The tech leader opened up about his childhood and the birth of his son.
Satya Nadella, Microsoft’s CEO since 2014, got deep and personal during an on stage interview at Vanity Fair’s New Establishment Summit Tuesday morning in Los Angeles.
He started by talking about his childhood—his parents’ approach to life (they had opposing philosophies about child-rearing) and his love for the game of cricket. Nadella then moved on to what he calls the “watershed moment” in his life: The birth of his son, Zain, who was born with cerebral palsy. The tech CEO was 29 at the time; both he and his wife were only children in their families.
“For multiple years, I struggled with what had happened,” Nadella told the audience. His preconceived ideas of what the birth of his first child would be like were “all out the window.” As time went by, though, Nadella says the experience taught him to have greater empathy—something that, surprisingly, he says is key to innovating in tech.
“Empathy make you a better innovator,” said Nadella. “If I look at the most successful products we [at Microsoft] have created, it comes with that ability to meet the unmet, unarticulated needs of customers.”
Many of the topics Nadella addressed in his on-stage interview are also subjects he explored in his recent book, Hit Refresh, a part-memoir, part-business story published last month.
Naturally, Nadella also spoke about Microsoft. But even when discussing the tech giant he runs, he got philosophical. “The question is, ‘what is Microsoft?'” said the CEO, who joined the company in 1992. After Microsoft succeeded in making its PCs ubiquitous, it had to answer the “existential” question of why it exists, said Nadella. And here is his answer: “We build technology so that others can build technology.”
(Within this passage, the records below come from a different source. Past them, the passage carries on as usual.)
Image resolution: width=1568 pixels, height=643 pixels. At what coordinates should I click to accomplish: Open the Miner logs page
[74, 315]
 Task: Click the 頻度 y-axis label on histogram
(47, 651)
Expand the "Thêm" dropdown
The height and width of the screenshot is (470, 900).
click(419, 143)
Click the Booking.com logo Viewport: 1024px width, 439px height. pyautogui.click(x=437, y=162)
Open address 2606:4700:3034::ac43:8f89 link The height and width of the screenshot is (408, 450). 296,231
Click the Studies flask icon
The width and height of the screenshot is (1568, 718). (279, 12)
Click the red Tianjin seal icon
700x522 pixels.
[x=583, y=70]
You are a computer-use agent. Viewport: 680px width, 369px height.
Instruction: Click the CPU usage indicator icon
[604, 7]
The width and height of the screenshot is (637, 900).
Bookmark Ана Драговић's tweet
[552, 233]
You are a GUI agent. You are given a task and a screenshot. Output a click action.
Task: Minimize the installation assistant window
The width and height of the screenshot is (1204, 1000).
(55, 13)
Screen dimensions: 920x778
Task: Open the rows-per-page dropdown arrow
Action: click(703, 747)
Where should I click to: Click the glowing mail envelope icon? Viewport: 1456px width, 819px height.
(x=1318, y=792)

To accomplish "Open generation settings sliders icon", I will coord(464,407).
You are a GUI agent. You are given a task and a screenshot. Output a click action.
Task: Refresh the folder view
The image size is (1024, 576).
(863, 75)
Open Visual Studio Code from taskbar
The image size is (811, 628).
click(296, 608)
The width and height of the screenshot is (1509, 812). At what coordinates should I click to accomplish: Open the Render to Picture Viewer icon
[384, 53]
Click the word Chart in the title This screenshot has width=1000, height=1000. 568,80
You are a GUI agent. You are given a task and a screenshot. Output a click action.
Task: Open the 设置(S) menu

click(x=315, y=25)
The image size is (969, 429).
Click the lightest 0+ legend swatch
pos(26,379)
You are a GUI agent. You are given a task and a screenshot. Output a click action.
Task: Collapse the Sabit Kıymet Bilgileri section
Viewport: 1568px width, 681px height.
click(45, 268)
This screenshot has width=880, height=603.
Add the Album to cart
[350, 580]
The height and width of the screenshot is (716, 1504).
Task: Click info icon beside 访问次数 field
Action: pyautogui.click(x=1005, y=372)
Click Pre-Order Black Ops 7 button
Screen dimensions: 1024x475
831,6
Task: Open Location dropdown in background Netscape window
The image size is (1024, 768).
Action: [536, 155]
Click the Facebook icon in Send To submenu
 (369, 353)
Toward the end of the conversation, Nadella did get a little geeky—and, um, used an agricultural analogy. Asked what quantum computing really is, he answered: “One fascinating way to think about quantum is that if you had a corn maze and you were trying to trace your path. a classical computer would trace, retrace again and again and on and on. Quantum is the ultimate parallel machine. It would trace all of the paths simultaneously.”